Scientific classification
- Kingdom: Plantae
- Clade: Tracheophytes
- Clade: Angiosperms
- Clade: Magnoliids
- Order: Laurales
- Family: Lauraceae
- Genus: Ocotea
- Species: O. porphyria
- Binomial name: Ocotea porphyria (Griseb.) van der Werff
- Synonyms: Cinnamomum porphyrium (Griseb.) Kosterm.; Nectandra porphyria Griseb.; Phoebe porphyria (Griseb.) Mez;

= Ocotea porphyria =

- Authority: (Griseb.) van der Werff
- Synonyms: Cinnamomum porphyrium (Griseb.) Kosterm., Nectandra porphyria Griseb., Phoebe porphyria (Griseb.) Mez

Species of evergreen tree

Ocotea porphyria is a species of evergreen tree in the laurel family (Lauraceae).

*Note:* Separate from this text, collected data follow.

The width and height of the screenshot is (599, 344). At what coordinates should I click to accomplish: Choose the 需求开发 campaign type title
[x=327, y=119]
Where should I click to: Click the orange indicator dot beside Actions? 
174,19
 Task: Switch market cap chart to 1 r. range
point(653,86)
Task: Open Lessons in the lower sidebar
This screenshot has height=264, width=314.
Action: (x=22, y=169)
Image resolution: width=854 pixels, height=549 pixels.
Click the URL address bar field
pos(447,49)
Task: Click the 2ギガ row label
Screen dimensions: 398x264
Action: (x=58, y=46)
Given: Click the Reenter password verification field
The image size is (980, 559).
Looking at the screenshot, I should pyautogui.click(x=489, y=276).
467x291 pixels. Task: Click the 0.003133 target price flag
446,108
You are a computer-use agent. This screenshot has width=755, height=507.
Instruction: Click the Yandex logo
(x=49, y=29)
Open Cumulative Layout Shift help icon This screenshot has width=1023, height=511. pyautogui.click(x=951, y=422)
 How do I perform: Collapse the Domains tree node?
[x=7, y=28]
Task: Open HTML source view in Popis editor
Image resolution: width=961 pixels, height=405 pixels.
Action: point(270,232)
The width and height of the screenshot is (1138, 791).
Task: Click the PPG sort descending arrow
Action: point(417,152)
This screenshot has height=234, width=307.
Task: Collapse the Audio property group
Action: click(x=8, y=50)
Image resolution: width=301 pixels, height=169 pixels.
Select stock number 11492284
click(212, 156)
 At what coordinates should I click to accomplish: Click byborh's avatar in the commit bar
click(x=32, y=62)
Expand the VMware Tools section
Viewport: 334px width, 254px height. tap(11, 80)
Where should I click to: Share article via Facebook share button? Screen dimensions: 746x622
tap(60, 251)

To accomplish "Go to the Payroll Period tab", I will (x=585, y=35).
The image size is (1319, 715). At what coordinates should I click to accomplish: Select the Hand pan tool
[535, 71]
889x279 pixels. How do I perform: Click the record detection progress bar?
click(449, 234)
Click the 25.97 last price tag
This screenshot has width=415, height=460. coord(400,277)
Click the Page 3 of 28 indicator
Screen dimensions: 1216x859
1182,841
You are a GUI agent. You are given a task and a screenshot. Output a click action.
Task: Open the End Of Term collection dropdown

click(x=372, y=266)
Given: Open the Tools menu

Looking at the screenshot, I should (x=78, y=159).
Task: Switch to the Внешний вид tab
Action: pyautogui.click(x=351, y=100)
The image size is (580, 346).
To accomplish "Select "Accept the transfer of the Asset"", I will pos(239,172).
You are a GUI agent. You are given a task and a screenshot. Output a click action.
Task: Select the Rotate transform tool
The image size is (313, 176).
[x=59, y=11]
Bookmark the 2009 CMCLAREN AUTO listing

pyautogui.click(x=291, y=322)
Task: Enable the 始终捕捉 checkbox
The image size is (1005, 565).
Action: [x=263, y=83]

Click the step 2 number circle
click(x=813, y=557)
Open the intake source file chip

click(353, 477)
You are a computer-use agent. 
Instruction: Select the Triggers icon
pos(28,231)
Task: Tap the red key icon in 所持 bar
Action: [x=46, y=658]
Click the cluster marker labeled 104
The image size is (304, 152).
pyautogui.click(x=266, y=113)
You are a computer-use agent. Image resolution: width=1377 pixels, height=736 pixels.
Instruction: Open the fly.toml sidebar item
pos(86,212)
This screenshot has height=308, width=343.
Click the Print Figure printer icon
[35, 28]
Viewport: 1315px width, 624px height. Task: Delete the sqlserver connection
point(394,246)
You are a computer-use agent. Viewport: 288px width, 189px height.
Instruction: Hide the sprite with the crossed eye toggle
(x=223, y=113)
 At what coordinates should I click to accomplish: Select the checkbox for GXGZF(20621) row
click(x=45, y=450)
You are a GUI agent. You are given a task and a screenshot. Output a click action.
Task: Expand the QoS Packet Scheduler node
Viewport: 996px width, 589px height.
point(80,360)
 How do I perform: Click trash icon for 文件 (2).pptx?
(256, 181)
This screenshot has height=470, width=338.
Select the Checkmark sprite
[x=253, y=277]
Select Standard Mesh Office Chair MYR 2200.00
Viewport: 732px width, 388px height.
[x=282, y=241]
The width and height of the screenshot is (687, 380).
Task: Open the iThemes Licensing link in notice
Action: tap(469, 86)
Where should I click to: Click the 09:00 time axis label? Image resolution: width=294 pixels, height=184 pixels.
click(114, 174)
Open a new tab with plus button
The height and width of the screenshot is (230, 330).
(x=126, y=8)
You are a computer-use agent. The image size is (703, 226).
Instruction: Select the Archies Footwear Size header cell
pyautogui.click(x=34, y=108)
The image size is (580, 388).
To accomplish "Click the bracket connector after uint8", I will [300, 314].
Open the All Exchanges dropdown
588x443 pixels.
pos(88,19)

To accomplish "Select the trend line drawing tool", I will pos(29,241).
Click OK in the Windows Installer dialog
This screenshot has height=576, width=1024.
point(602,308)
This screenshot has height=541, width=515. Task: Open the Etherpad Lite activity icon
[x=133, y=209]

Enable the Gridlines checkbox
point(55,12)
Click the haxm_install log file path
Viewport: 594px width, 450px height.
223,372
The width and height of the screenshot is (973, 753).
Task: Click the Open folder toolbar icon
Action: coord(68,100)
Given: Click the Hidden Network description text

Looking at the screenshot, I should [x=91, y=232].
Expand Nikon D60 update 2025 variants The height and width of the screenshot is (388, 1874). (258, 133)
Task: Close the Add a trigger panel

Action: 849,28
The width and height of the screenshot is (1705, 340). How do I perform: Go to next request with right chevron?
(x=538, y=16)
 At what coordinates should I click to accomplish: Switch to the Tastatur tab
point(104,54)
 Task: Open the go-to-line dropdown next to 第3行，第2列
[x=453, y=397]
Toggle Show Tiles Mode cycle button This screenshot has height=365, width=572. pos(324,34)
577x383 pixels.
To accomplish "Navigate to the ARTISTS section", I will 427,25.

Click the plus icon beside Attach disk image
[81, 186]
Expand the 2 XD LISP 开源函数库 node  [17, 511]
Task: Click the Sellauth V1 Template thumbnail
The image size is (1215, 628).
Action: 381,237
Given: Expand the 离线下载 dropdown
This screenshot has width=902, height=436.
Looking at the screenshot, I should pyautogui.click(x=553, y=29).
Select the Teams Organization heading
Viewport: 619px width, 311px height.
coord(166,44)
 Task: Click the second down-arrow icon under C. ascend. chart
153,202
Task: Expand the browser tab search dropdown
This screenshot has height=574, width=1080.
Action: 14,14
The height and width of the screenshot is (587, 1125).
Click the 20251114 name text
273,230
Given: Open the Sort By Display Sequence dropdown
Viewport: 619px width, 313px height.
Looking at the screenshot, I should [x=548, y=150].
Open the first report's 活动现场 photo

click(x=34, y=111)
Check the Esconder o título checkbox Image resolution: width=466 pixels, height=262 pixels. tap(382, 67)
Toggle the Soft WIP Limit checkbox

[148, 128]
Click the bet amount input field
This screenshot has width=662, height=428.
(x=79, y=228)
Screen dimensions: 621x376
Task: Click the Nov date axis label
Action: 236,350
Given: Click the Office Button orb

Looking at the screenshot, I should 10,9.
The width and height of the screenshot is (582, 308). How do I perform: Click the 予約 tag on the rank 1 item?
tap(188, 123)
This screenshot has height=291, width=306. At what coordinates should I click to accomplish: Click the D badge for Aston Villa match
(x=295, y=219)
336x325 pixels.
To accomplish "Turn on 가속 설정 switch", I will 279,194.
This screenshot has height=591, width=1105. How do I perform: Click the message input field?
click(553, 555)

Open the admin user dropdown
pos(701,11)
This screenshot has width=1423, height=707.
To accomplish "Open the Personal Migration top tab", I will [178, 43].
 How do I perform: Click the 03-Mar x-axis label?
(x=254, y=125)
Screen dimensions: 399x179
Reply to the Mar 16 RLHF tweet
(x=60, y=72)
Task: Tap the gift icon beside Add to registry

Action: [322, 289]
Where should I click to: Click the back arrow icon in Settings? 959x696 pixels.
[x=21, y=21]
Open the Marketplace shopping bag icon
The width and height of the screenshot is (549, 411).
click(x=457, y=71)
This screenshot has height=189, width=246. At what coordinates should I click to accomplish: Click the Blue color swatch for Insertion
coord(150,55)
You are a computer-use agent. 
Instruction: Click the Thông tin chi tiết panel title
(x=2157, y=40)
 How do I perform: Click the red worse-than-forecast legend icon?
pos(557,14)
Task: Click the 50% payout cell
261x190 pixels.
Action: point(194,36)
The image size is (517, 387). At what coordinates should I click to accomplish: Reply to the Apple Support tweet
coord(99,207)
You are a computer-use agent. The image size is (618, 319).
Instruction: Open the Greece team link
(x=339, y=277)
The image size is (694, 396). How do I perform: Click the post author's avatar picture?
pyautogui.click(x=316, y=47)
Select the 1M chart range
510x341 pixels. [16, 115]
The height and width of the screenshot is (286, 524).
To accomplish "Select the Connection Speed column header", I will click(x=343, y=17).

It is native to southern Bolivia and northwestern Argentina, where it lives in humid montane forests, or Yungas, on the eastern side of the Andes. Common names include laurel del cerro, laurel la falda, laurel tucumano, and ayuínandí.

==Description==
Ocotea porphyria can grow up to 25 meters in height. It typically has a straight, cylindrical trunk up to 130 cm in diameter, and a broad, many-branched crown.

The leaves are simple, elliptic-lanceolate or oblong-lanceolate in shape, and 7 to 18 cm long by 3 to 6 cm wide. They are deep green and glabrous (smooth) on the upper surface and lighter green on the underside, with reddish veins. Leaves are alternate, on 6–20 mm glabrous petioles.

Flowers are yellowish-white, 3 to 4 mm in diameter, and hermaphroditic, on axillary panicles up to 15 cm long. Fruits are a single-seeded ovoid brown berry, 13–18 mm long by 8–10 mm wide, carried by a cupped receptacle. Inside is an ovoid brown seed, 9–13 mm long by 6–8 mm wide.

==Distribution and habitat==
Ocotea porphyria is native to northwestern Argentina, in the provinces of Jujuy, Salta, Tucumán, Catamarca, and adjacent portions of southern Bolivia.

It is a characteristic tree of the Southern Andean Yungas, montane moist forests on the eastern slopes of the Andes and Sierras Pampeanas mountain ranges. It occurs from approximately 800 to 2500 meters elevation, and is of greatest ecological importance between 1,300 and 1,500 meters elevation.

==Uses==
The tree is harvested from the wild for timber. The wood is hard, heavy, and fairly durable, with a straight to irregular grain, light brown heartwood, and yellowish-white sapwood. It is used for furniture and construction, including doors and window frames.